In states where recreational cannabis is legal for residents of age, marketers need a license from the state in order to sell. There are also limits as to how much cannabis an adult can possess at one time, as well as if and how much they can grow. Even if it is legal, there are still restrictions.

Decriminalizing it however, is slightly different. The decriminalization of cannabis takes away all of the criminal sanctions surrounding it. It would still be considered illegal, but the charges would be less, more along the lines of either no penalty, or something like civil fines. 

In October 2022, President Joe Biden released a statement addressing the decriminalization of cannabis. He broke down the three steps he plans to take to prevent a repeat of the past failure to decriminalize cannabis, stating that incarceration due to the possession of cannabis has uprooted too many people’s lives.  

First, any and all federal offenses related to the simple possession of cannabis will be pardoned. This means that, for those who have “possession of cannabis” on their record, they no longer will. This will improve those individuals’ rates at getting a job as well as more opportunity to enroll in educational programs. 

The second step Biden outlines is at the state level, encouraging state governors to do the same.

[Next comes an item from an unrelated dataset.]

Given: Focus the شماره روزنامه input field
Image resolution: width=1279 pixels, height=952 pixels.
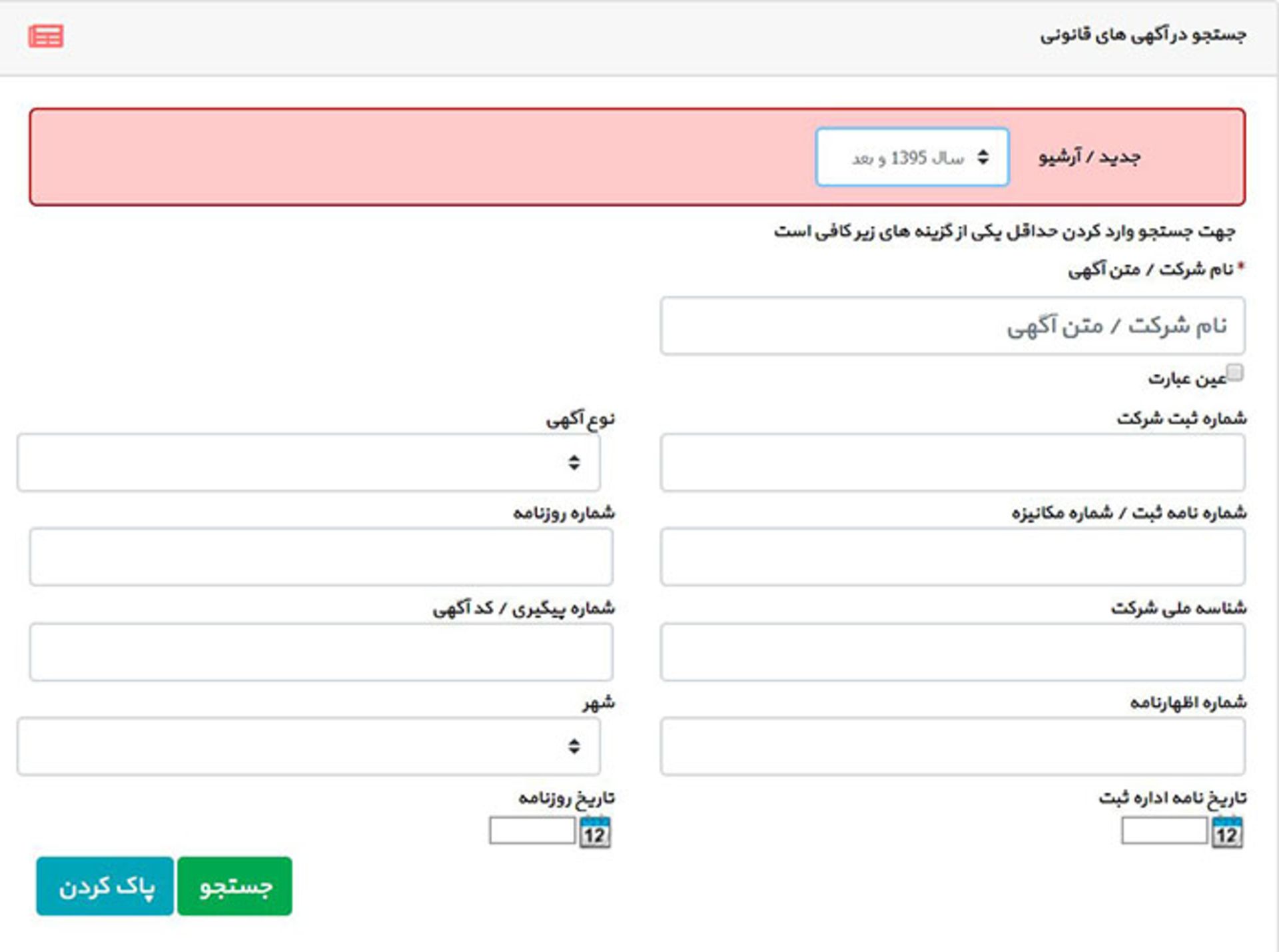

He stated that if people are not going to federal prison for only the possession of cannabis, they should not be in local or state jail for it either. 

His third proposition was reaching out to the Secretary of Health and Human Services, as well as the Attorney General, to look at the classification of cannabis. Currently, it is a Schedule I drug, the highest schedule and contains some of the same restrictions as things like LSD and heroin. This means that it has no accepted medical use and has a high potential for abusive use, at the federal level. 

Biden encourages the Attorney General and Secretary of Health and Human Services to consider moving cannabis down on the classification scale. 

While cannabis has some negative effects, the other drugs in that classification are lethal. It is grouped with some of the most harmful drugs, such as heroin, LSD and ecstasy. Many people are fighting against this classification because while it is possible to overdose on cannabis, occurrences of that and death are much less than that of the other Schedule I drugs. 

Finally, Biden said that if and when cannabis is decriminalized, the limitations and regulations of trafficking, under-age sales and marketing should continue to be watched. 

In 21 states, recreational cannabis is legal for those who are above the age of 21. This means that they are allowed to use it to simply get “high” and buy it legally.  In most other states, cannabis is either partially or totally decriminalized. This means that while it is not legal to use recreationally, if a person is caught with possession of cannabis, they will not be sentenced to time in jail or prison.